Your reply should consist only of the lines from the one with "Click the Snapshot camera tool" through the end of the entries, transcribed exactly. Pictures stay out.

============

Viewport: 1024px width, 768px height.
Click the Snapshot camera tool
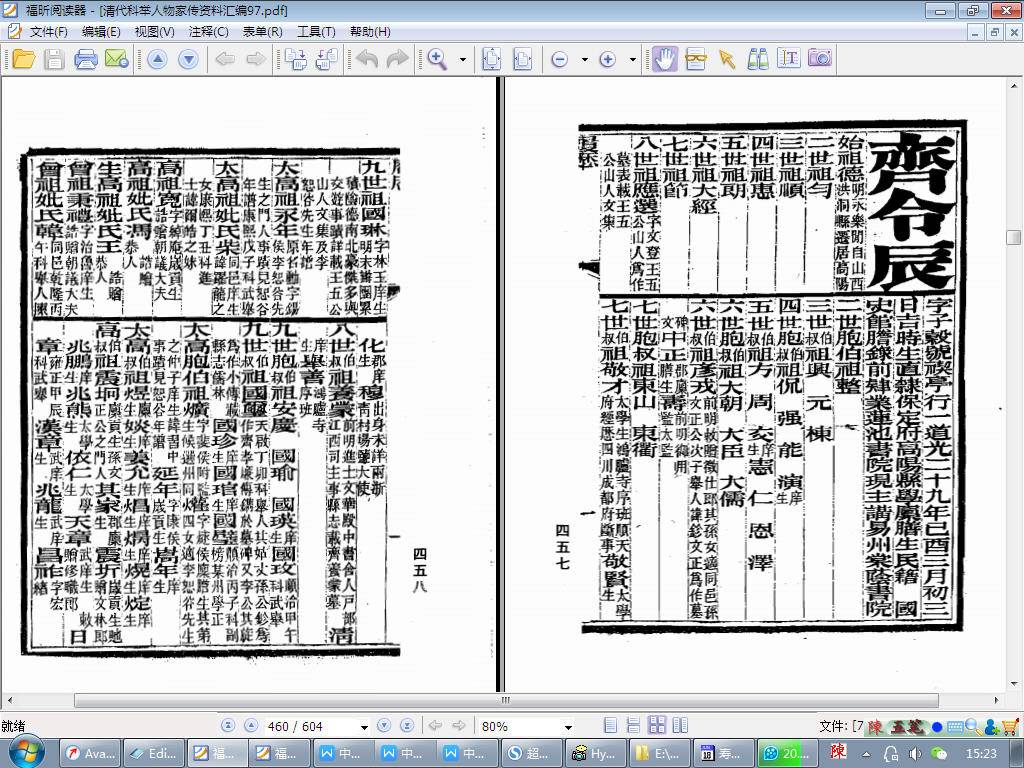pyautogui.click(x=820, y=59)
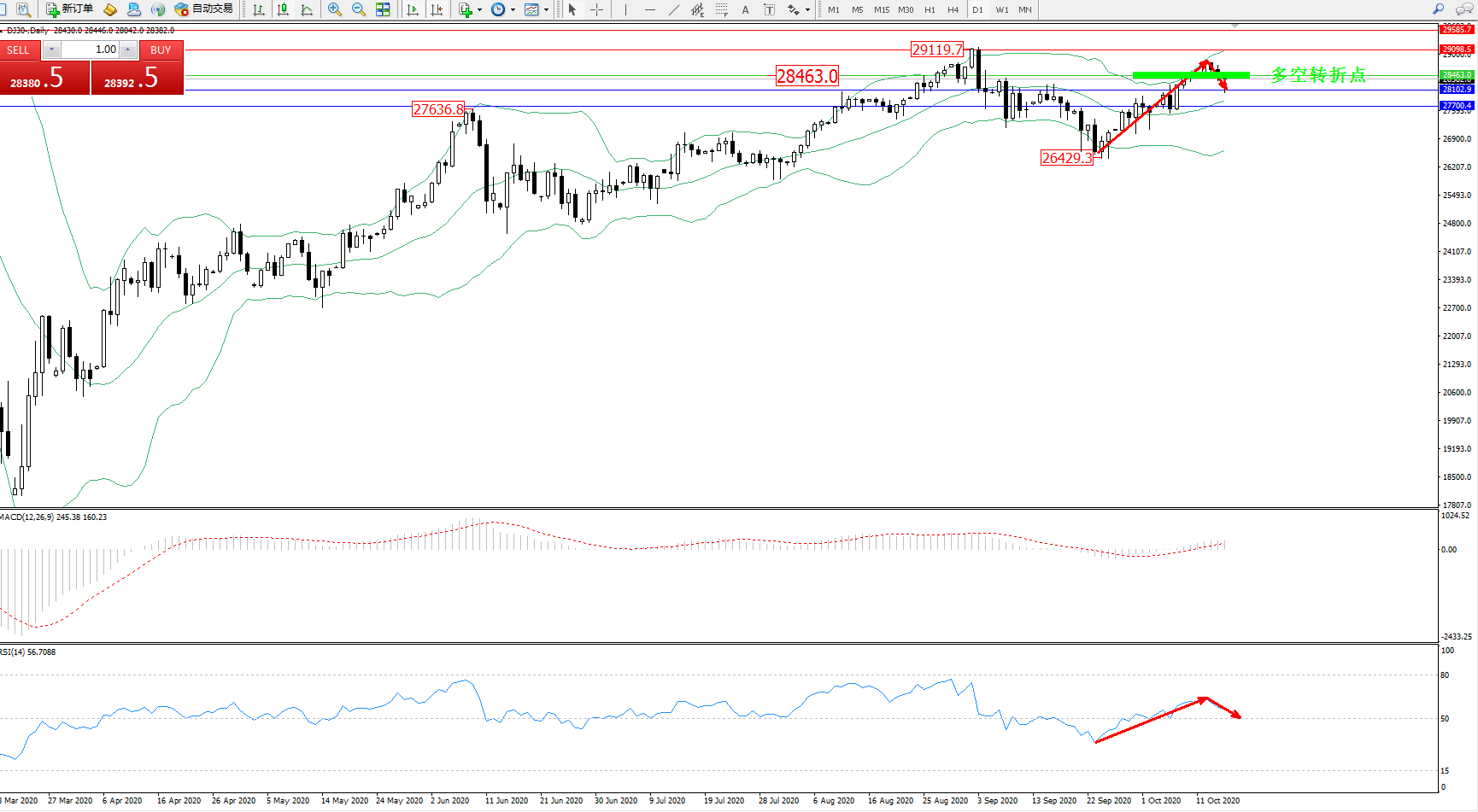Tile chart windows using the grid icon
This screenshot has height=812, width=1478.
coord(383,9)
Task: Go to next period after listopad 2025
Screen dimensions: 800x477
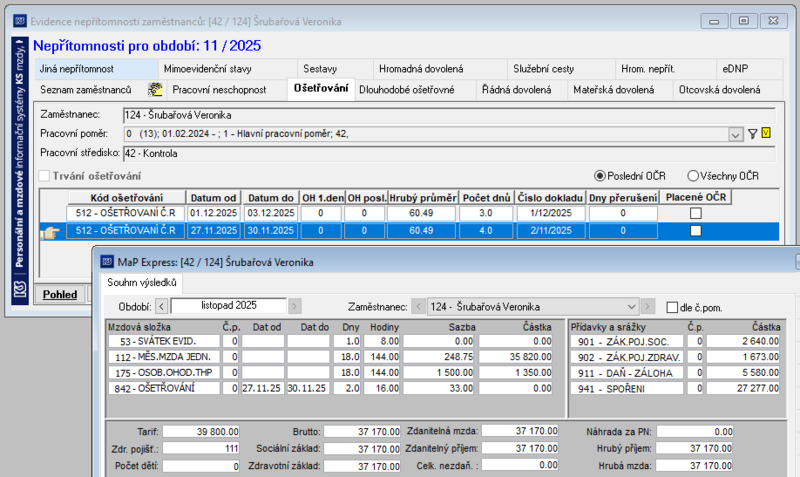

============

**SOLUTION TO THE PROBLEM**.
Click the Snapshot camera tool
pyautogui.click(x=820, y=59)
Tile chart windows using the grid icon
This screenshot has height=812, width=1478.
coord(383,9)
Task: Go to next period after listopad 2025
Screen dimensions: 800x477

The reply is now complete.